**What to produce**
Go through the listing below and pull out each line that contains the string "agent", keeping those lines in their original order. Match case exactly.

======== Input ========

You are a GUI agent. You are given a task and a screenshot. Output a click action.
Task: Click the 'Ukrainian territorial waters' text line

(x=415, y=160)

========
======== Input ========

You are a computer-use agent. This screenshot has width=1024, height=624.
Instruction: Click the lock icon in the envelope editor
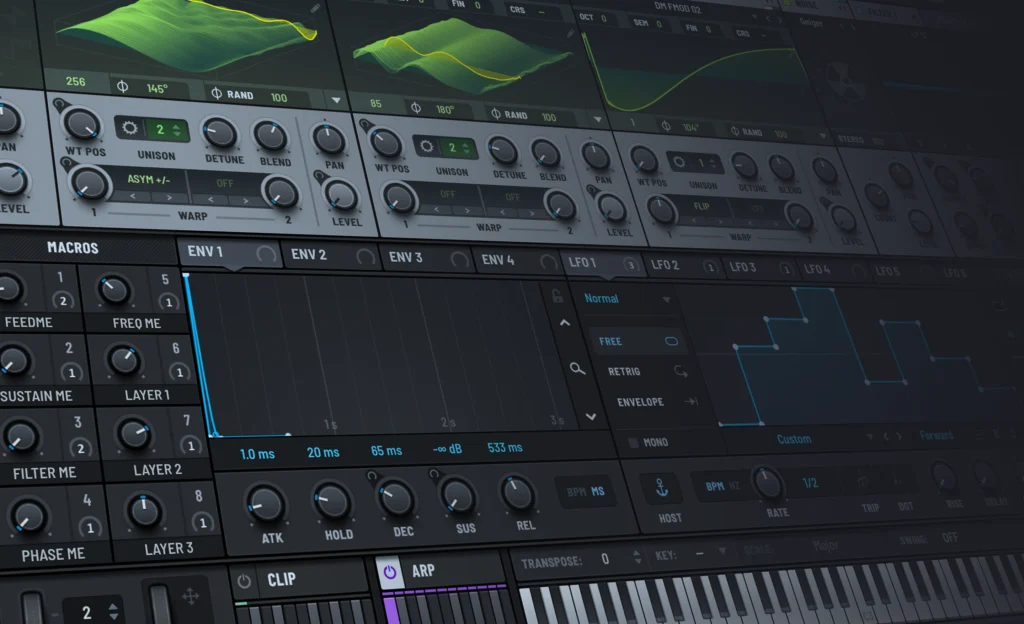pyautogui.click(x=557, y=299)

========

**Written answer**
You are a GUI agent. You are given a task and a screenshot. Output a click action.
You are a computer-use agent. This screenshot has width=1024, height=624.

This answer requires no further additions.